▶ _Given data_:
'''

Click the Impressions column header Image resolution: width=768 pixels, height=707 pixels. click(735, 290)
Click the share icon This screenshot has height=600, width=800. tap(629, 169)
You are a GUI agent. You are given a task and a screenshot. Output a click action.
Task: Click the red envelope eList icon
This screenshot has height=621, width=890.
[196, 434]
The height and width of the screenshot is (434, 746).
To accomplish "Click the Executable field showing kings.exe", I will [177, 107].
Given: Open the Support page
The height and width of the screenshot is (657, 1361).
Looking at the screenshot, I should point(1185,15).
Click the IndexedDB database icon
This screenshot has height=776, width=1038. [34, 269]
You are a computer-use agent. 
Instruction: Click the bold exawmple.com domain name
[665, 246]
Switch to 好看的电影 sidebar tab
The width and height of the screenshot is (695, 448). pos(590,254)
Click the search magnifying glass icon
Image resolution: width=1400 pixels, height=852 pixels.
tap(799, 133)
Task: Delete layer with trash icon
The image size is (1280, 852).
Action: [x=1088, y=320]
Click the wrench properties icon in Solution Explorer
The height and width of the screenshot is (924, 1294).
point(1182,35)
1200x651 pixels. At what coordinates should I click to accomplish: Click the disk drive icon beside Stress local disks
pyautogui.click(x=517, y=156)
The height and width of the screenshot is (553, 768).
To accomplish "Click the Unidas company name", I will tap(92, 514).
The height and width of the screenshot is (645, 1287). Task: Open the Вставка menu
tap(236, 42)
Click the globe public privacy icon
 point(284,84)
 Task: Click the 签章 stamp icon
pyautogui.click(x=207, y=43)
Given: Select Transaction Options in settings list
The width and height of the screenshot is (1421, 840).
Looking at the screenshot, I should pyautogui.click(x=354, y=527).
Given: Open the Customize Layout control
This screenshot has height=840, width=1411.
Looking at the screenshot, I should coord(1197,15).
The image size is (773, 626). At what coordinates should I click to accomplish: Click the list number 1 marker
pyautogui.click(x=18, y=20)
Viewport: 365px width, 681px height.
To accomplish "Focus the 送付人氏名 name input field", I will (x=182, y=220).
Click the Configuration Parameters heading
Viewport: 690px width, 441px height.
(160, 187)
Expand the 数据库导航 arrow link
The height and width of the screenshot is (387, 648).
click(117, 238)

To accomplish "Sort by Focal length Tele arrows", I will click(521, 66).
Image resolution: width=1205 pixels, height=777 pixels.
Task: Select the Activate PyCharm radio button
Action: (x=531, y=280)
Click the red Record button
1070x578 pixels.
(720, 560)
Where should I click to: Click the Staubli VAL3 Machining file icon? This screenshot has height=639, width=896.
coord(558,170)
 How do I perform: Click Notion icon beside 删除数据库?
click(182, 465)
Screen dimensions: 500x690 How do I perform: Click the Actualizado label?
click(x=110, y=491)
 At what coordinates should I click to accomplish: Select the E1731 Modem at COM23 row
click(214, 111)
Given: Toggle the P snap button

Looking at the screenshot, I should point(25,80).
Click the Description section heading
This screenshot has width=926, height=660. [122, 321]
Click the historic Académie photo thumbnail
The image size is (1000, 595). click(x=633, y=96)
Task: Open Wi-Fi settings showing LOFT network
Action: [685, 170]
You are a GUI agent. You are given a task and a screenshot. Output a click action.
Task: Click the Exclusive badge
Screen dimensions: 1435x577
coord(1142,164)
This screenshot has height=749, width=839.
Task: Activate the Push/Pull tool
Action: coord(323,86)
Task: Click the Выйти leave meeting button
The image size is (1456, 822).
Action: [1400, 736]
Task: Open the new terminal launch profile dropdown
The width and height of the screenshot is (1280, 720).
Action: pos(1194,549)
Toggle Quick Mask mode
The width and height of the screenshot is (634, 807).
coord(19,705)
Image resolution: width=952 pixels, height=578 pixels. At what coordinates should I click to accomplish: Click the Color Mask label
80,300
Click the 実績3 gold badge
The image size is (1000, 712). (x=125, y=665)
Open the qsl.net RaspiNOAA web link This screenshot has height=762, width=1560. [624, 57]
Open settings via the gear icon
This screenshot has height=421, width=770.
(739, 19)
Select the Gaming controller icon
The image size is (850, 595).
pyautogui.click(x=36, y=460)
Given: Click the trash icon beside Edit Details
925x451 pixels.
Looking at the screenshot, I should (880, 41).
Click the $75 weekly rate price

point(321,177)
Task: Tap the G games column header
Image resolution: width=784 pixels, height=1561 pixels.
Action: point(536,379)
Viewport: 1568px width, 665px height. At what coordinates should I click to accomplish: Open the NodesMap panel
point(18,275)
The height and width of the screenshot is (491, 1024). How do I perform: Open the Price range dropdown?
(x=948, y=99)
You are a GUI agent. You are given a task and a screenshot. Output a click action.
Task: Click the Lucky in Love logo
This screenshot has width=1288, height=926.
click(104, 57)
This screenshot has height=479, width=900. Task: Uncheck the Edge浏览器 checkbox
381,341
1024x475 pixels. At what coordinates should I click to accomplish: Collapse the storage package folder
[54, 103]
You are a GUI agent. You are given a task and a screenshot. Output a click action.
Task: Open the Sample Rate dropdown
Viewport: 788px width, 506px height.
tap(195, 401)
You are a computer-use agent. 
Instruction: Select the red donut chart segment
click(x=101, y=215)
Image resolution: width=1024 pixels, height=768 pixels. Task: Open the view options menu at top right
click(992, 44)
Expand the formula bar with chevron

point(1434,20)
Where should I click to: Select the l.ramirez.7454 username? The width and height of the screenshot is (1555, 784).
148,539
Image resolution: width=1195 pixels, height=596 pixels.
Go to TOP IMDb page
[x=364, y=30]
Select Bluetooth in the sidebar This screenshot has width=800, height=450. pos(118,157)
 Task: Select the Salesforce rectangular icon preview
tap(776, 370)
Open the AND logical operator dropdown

'''

▶ _Requirement_: With nothing left out, copy every record exactly.

▶ _Task answer_:
Click the Impressions column header Image resolution: width=768 pixels, height=707 pixels. click(735, 290)
Click the share icon This screenshot has height=600, width=800. tap(629, 169)
You are a GUI agent. You are given a task and a screenshot. Output a click action.
Task: Click the red envelope eList icon
This screenshot has height=621, width=890.
[196, 434]
The height and width of the screenshot is (434, 746).
To accomplish "Click the Executable field showing kings.exe", I will [177, 107].
Given: Open the Support page
The height and width of the screenshot is (657, 1361).
Looking at the screenshot, I should point(1185,15).
Click the IndexedDB database icon
This screenshot has height=776, width=1038. [34, 269]
You are a computer-use agent. 
Instruction: Click the bold exawmple.com domain name
[665, 246]
Switch to 好看的电影 sidebar tab
The width and height of the screenshot is (695, 448). pos(590,254)
Click the search magnifying glass icon
Image resolution: width=1400 pixels, height=852 pixels.
tap(799, 133)
Task: Delete layer with trash icon
The image size is (1280, 852).
Action: [x=1088, y=320]
Click the wrench properties icon in Solution Explorer
The height and width of the screenshot is (924, 1294).
point(1182,35)
1200x651 pixels. At what coordinates should I click to accomplish: Click the disk drive icon beside Stress local disks
pyautogui.click(x=517, y=156)
The height and width of the screenshot is (553, 768).
To accomplish "Click the Unidas company name", I will tap(92, 514).
The height and width of the screenshot is (645, 1287). Task: Open the Вставка menu
tap(236, 42)
Click the globe public privacy icon
 point(284,84)
 Task: Click the 签章 stamp icon
pyautogui.click(x=207, y=43)
Given: Select Transaction Options in settings list
The width and height of the screenshot is (1421, 840).
Looking at the screenshot, I should pyautogui.click(x=354, y=527).
Given: Open the Customize Layout control
This screenshot has height=840, width=1411.
Looking at the screenshot, I should coord(1197,15).
The image size is (773, 626). At what coordinates should I click to accomplish: Click the list number 1 marker
pyautogui.click(x=18, y=20)
Viewport: 365px width, 681px height.
To accomplish "Focus the 送付人氏名 name input field", I will (x=182, y=220).
Click the Configuration Parameters heading
Viewport: 690px width, 441px height.
(160, 187)
Expand the 数据库导航 arrow link
The height and width of the screenshot is (387, 648).
click(117, 238)

To accomplish "Sort by Focal length Tele arrows", I will click(521, 66).
Image resolution: width=1205 pixels, height=777 pixels.
Task: Select the Activate PyCharm radio button
Action: (x=531, y=280)
Click the red Record button
1070x578 pixels.
(720, 560)
Where should I click to: Click the Staubli VAL3 Machining file icon? This screenshot has height=639, width=896.
coord(558,170)
 How do I perform: Click Notion icon beside 删除数据库?
click(182, 465)
Screen dimensions: 500x690 How do I perform: Click the Actualizado label?
click(x=110, y=491)
 At what coordinates should I click to accomplish: Select the E1731 Modem at COM23 row
click(214, 111)
Given: Toggle the P snap button

Looking at the screenshot, I should point(25,80).
Click the Description section heading
This screenshot has width=926, height=660. [122, 321]
Click the historic Académie photo thumbnail
The image size is (1000, 595). click(x=633, y=96)
Task: Open Wi-Fi settings showing LOFT network
Action: [685, 170]
You are a GUI agent. You are given a task and a screenshot. Output a click action.
Task: Click the Exclusive badge
Screen dimensions: 1435x577
coord(1142,164)
This screenshot has height=749, width=839.
Task: Activate the Push/Pull tool
Action: coord(323,86)
Task: Click the Выйти leave meeting button
The image size is (1456, 822).
Action: [1400, 736]
Task: Open the new terminal launch profile dropdown
The width and height of the screenshot is (1280, 720).
Action: pos(1194,549)
Toggle Quick Mask mode
The width and height of the screenshot is (634, 807).
coord(19,705)
Image resolution: width=952 pixels, height=578 pixels. At what coordinates should I click to accomplish: Click the Color Mask label
80,300
Click the 実績3 gold badge
The image size is (1000, 712). (x=125, y=665)
Open the qsl.net RaspiNOAA web link This screenshot has height=762, width=1560. [624, 57]
Open settings via the gear icon
This screenshot has height=421, width=770.
(739, 19)
Select the Gaming controller icon
The image size is (850, 595).
pyautogui.click(x=36, y=460)
Given: Click the trash icon beside Edit Details
925x451 pixels.
Looking at the screenshot, I should (880, 41).
Click the $75 weekly rate price

point(321,177)
Task: Tap the G games column header
Image resolution: width=784 pixels, height=1561 pixels.
Action: point(536,379)
Viewport: 1568px width, 665px height. At what coordinates should I click to accomplish: Open the NodesMap panel
point(18,275)
The height and width of the screenshot is (491, 1024). How do I perform: Open the Price range dropdown?
(x=948, y=99)
You are a GUI agent. You are given a task and a screenshot. Output a click action.
Task: Click the Lucky in Love logo
This screenshot has width=1288, height=926.
click(104, 57)
This screenshot has height=479, width=900. Task: Uncheck the Edge浏览器 checkbox
381,341
1024x475 pixels. At what coordinates should I click to accomplish: Collapse the storage package folder
[54, 103]
You are a GUI agent. You are given a task and a screenshot. Output a click action.
Task: Open the Sample Rate dropdown
Viewport: 788px width, 506px height.
tap(195, 401)
You are a computer-use agent. 
Instruction: Select the red donut chart segment
click(x=101, y=215)
Image resolution: width=1024 pixels, height=768 pixels. Task: Open the view options menu at top right
click(992, 44)
Expand the formula bar with chevron

point(1434,20)
Where should I click to: Select the l.ramirez.7454 username? The width and height of the screenshot is (1555, 784).
148,539
Image resolution: width=1195 pixels, height=596 pixels.
Go to TOP IMDb page
[x=364, y=30]
Select Bluetooth in the sidebar This screenshot has width=800, height=450. pos(118,157)
 Task: Select the Salesforce rectangular icon preview
tap(776, 370)
Open the AND logical operator dropdown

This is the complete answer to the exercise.